Local weather scenarios for soil and crop models: a simple generator based on historic data sampling
Abstract. Weather scenarios are for example required to model future agricultural production and the development of soil properties under climate change. These scenarios should realistically depict regional weather conditions at a daily resolution for the expected climate development. In this technical note, we present the LocalWeatherSampler (LWS) for generating mid-term weather scenarios (20–30 years) for specific regions or locations based on historically recorded weather data. It is demonstrated for an example site in Germany. The core idea is to define wet or dry years and to increase their abundance in future years via a random sampling from history. A temperature trend based on common climate projections can be added afterwards. For the definition of dry/wet years, two different methods are implemented. The historical weather data can be either divided manually into a pool of wet (or dry) years or based on the Standardized Precipitation Index (SPI). By varying the threshold value for wet (dry) years and their probability of appearance within the scenario, the framework allows for the generation of scenarios tailored to specific requirements, such as sequences characterized by extremely dry years or by moderately dry years, as well as extremely wet future sequences. This approach is designed to test or analyze future scenarios of precipitation regimes and temperature trends using models that require realistic daily weather data, such as soil, crop, or hydrological models.
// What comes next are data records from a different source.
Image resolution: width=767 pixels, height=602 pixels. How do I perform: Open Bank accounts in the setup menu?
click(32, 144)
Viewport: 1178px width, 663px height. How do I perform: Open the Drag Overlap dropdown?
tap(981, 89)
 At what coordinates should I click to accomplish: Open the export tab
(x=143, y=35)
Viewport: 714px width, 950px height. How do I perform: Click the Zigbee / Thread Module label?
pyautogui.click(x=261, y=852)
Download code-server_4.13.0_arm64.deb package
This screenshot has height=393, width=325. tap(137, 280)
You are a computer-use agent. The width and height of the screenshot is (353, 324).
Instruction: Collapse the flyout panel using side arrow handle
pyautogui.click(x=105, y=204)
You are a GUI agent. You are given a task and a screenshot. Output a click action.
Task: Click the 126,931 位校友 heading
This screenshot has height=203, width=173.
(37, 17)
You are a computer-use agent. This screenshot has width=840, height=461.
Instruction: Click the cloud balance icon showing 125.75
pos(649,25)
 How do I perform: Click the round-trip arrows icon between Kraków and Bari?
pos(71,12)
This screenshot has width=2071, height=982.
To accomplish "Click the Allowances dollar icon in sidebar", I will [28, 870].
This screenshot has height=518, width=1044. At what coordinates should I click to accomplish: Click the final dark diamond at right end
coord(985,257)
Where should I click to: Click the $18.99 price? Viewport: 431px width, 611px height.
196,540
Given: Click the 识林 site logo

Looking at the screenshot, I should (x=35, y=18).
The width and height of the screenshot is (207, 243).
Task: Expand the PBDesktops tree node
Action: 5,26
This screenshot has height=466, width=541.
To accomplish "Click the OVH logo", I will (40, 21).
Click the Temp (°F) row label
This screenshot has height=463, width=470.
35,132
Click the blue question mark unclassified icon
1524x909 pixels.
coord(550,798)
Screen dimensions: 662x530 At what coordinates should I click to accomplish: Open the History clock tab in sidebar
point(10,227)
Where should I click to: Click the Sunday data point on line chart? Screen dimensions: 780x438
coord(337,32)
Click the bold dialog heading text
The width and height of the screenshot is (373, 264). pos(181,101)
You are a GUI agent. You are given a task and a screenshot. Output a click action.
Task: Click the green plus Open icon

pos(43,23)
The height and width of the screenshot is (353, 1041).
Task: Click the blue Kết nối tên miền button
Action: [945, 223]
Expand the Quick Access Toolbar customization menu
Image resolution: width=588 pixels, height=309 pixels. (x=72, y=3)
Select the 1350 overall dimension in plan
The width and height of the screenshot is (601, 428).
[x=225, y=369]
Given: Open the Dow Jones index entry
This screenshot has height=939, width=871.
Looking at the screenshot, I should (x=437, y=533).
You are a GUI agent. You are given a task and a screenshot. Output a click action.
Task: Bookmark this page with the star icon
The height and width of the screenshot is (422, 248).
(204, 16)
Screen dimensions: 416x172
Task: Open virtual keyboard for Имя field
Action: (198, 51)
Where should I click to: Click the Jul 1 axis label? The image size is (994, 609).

Reviewing of the manuscript titled ‘Local weather scenarios for soil and crop models: a simple generator based on historic data sampling’ submitted to the discussion of Geoscientific Model Development (Manuscript Number: egusphere-2025-6173). The authors develop a simple generator based on the historic precipitation data for the local weather scenarios (e.g., wet or dry). The time period is long and fine (e.g., 1993-2022 or historic weather and 2023-2052 for projections). The manuscript is overly simple and written in a study that is not strict and not including sufficient literature review and discussion. In my opinion, this is a simple formulation using the R statistics for the data analysis and case study, which lacks strong novelty to fill the research gaps from previous studies. There are also a couple of specific comments. For example, (1) in Figure 1, the reviewer is confused that why in step 4 for Future Scenarios the selected years still 2001-2021? (2) the paragraph should be line well instead of randomly being located, such as in Section 2.1; (3) Is there any statistics to evaluate the validity and accuracy of the proposed model or method? The authors need substantial works to include more details in each section.